É inquestionável o fascínio do público por histórias sobre serial killers. Livros, filmes, séries, sobre casos ficcionais ou não, contam com um público cativo ao apresentar histórias de pessoas desprovidas de qualquer humanidade, dispostas a ceifar vidas por conta das justificativas mais banais.
Então, eis que me deparo com esse “O Bar da Luva Dourada”. Baseado em uma história real ocorrida em Hamburgo no início dos anos 1970, a produção alemã acompanha Fritz Honka (Jonas Dassler) um homem deformado que se apropriava de carência e vicio de mulheres – principalmente idosas – para depois matá-las, esquartejá-las e esconder os corpos no oco das paredes de seu apartamento.
Em um primeiro ato com sua câmera estática, o diretor Fatih Akin (“Em Pedaços” e “Do Outro Lado”) já nos dá uma mostra do modus operandi de seu protagonista e o local miserável onde ele vive. Dos poucos cenários do filme, esse, de longe, é o que tem mais detalhes e demonstra com mais precisão a personalidade de Fritz.
A ambientação construída por um interessante design de produção é eficiente ao caracterizar uma Alemanha ainda sofrendo com o pós-guerra, principalmente os mais pobres. Aqui, vemos um apartamento e um bar imundo que, apesar de ter um nome que remete algum requinte – e até mesmo batiza o filme – está lotado de gente triste, miserável e sem esperança, que passa o dia bebendo e desabafando como a vida deles é descartável.
E essa sensação só aumenta pela falta de interesse das próprias pessoas e a polícia local para com o caso de desaparecimento das vítimas. E se não fosse por um certo momento uma capa de jornal noticiar parte de um corpo encontrado, eu não ficaria surpreso se Fritz saísse impune de seus crimes.
MAQUIAGEM BRILHANTE E OS EXCESSOS
Não deixa de ser curioso notarmos dois personagens adolescentes pertencentes a elite, tratando os pobres como zoológico e meras figuras exóticas. Acredito que o próprio diretor faz esse deslocamento de maneira proposital, como algo inalcançável, e a cena do banheiro não deixa de ser de certo modo uma vingança para com essa elite.
Então, “O Bar da Luva Dourada” é um estudo de personagem e um retrato de uma época? De certo modo, o estudo de personagem está lá, mas o retrato de época definitivamente é deixado pra poucas linhas – o que, em diversos momentos, revela-se um desperdício. E o estudo de personagem ainda é colocado em cheque no momento que Fatih Akin prefere explorar a violência gráfica e a deformidade dos personagens em troca de um choque fácil.

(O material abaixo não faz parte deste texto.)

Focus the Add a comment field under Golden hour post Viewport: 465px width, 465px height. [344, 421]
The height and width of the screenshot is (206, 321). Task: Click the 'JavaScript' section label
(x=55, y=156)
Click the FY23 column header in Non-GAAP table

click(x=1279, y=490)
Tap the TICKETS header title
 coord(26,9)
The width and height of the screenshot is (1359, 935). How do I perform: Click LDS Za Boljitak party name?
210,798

Falando em deformidade, vamos à caracterização de Jonas Dassler (“Nunca Deixe de Lembrar”). Por baixo de próteses e maquiagens que o deixaram irreconhecível, não posso deixar de elogiar a câmera que sabe explorar muito bem a figura asquerosa de Fritz. E o ator também explora muito bem a figura horrorosa do assassino, seja na forma de caminhar, no corpo arqueado e até mesmo o olhar pervertido que ele transmite as suas candidatas a vítima da vez.

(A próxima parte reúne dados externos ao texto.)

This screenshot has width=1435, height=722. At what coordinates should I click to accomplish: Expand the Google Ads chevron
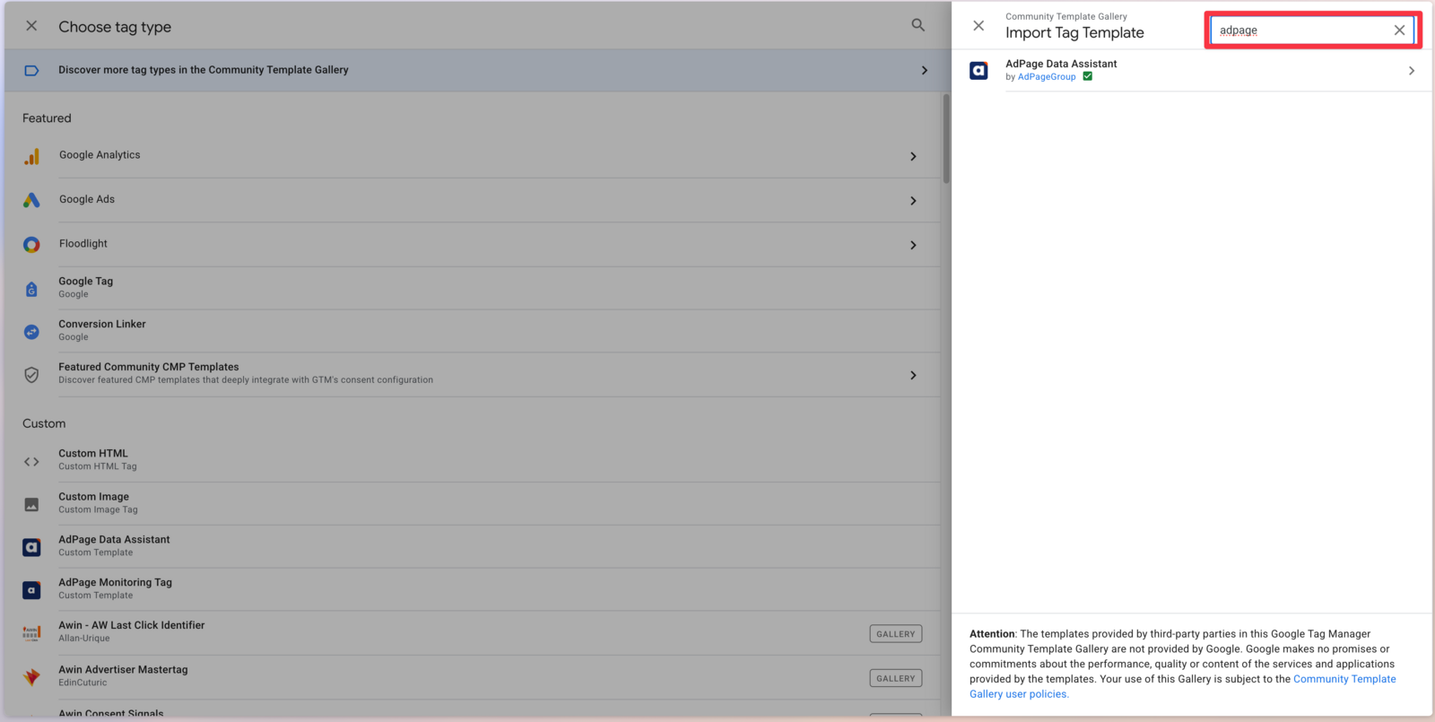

Eis a grande falha de “O Bar da Luva Dourada”: a banalização da violência, principalmente, em um caso real. Ao se aproveitar e explorar a carência de suas vítimas e levá-las ao seu apartamento fedorento, o diretor logo começa o seu festival de horror, exibindo fortes imagens em que um homem grotesco espanca senhoras tristes e tenta extrair disso alguma espécie de humor sádico. Soa no fim gratuito e tão triste quanto os personagens retratados.
Acho que o que faltou ao filme foi um tom de subjetividade. O satírico foi interessante para retratar a decadência dos personagens, mas ninguém é o tempo todo daquele jeito, a exemplo das senhoras que não possuem resistência a grande parte das violências cometidas pelo protagonista. E o cenário? Aquelas bonecas todas? Acho que o enredo poderia enlaçar melhor esses detalhes da fotografia. No mais, apesar da proposta diferente, não gostei, haha.